Setting aside any qualms about how the pricing is published, if a business chooses a strategy in which they focus on large customers and choose not to take on small customers, why is this an issue? Especially when the market is filled with alternatives?

The support model, predictability of yearly renewals, per-customer overhead, etc. look quite different when selling to larger customers vs. small/low-volume customers.


It depends on one's moral philosophy. One kind would see it as discrimination with a negative, long-term impact on people and markets. Others would say they can do whatever they want. Subjectivists and capitalists would encourage them to do so to maximize selfish gains, esp money and power.

If about selfish gain, then you should have no concern with people calling out their practice to warn others. They're doing what they want to do. They're also helping others with a warning to avoid harms, like lock-in and overcharging, that are more likely with "call us for a quote" type companies. The warnings are also market signals for buyers.

In my case, I also tell people to encourage good practices like having prices up. Posts like mine might also inspire regulations that force prices to be shared ahead of time. They might also inspire people to use or develop lock-in-free alternatives which some out there are doing.


> It depends on one's moral philosophy.

To make sure I understand your comment, are you saying that a company that sells a product with a $50K minimum buy-in — a number determined to be the threshold at which the company can recoup development costs and make a reasonable profit — is engaging in some kind of immoral behavior because it can only be purchased by larger companies?

> One kind would see it as discrimination with a negative, long-term impact on people and markets. Others would say they can do whatever they want.

This is quite the false dichotomy.

There are many valid reasons to sell to specific customer segments/markets that do not amount to “we’re doing it because we want to”.

In the early days of 3D printing, such hardware was prohibitively expensive and primarily sold to businesses. Even now, there are classes of 3D printer that cost many multiples of $10K. It would be strange to classify this as discrimination vs. acknowledging the realities of the market and the fact that it only makes sense target specific customer types depending on the product.

> They might also inspire people to use or develop lock-in-free alternatives which some out there are doing.

Lock-in is orthogonal to this pricing structure. It sounds like your primary issue is with companies that behave badly and use dark patterns. I share those concerns. But those issues are not inherent (or limited to) to “Call Us” pricing.


Your post has good points. The problem is you're assuming a group that invested X and believes they have to charge Y to recover it. That this is fair and makes sense. (It mostly is and does.)

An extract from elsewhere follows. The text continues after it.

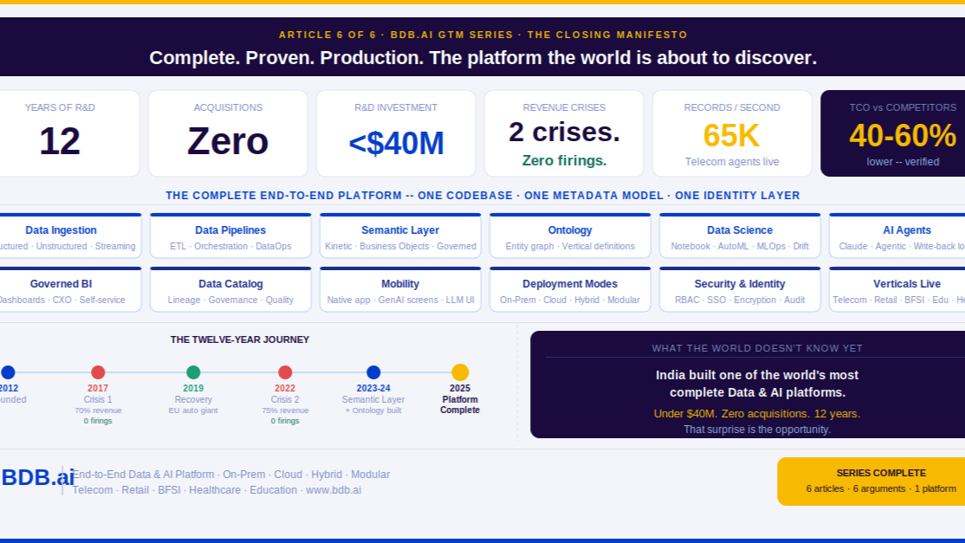This screenshot has height=543, width=965.
Task: Open the Deployment Modes card
Action: 570,290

In fact, most AI suppliers ripped off other people to the tune of TB (copyright infringement), spent a lot on the training, and want to recover their costs only while denying content creators theirs. So, let's start with this being about massive infringement of something they sell to shift all value to themselves.

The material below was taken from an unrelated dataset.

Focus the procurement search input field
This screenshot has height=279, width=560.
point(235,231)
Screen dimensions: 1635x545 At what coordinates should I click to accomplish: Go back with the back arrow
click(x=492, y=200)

From there, they can sell only top dollar to enterprises or tiered amounts based on buyer income. The latter being discounts applied to a high, but reasonable, default price. Also, they can be open about this or call us for a quote.

There are companies that do the first. They often bundle features into Plus, Pro, or Enterprise deals to make those sells more straightforward. So, the AI suppliers could definitely do that. They dont have to but it would be good. Hence, me bringing it up where their employees read.

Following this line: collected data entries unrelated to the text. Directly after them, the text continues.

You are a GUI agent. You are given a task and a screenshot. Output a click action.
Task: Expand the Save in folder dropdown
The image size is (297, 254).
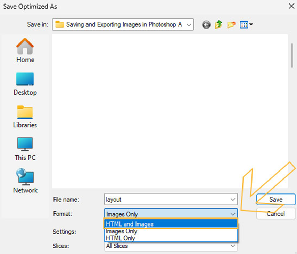point(189,25)
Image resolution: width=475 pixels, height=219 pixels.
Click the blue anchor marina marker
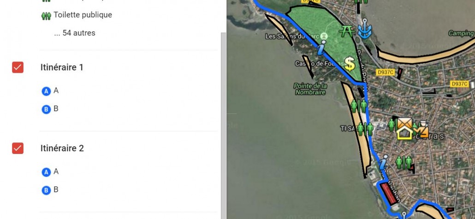pos(365,29)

The other point creates asymmetric information between the seller snd the buyer in a way that only benefits the seller in a sellers' market. High-performance AI is probably a seller's market right now. Most writing on that says the asymmetry is bad for buyers by default. Also, goes badly for them more often than transparent pricing upfront. So, I call it out by default.

The only thing worse is if the terms of deals are kept secret. That enables and drags out abuses for longer. I cant find any pricing information on a lot of the AI offerings. That suggests they're doing that, too. If any NDA's on price or performance, stay away unless absolutely necessary.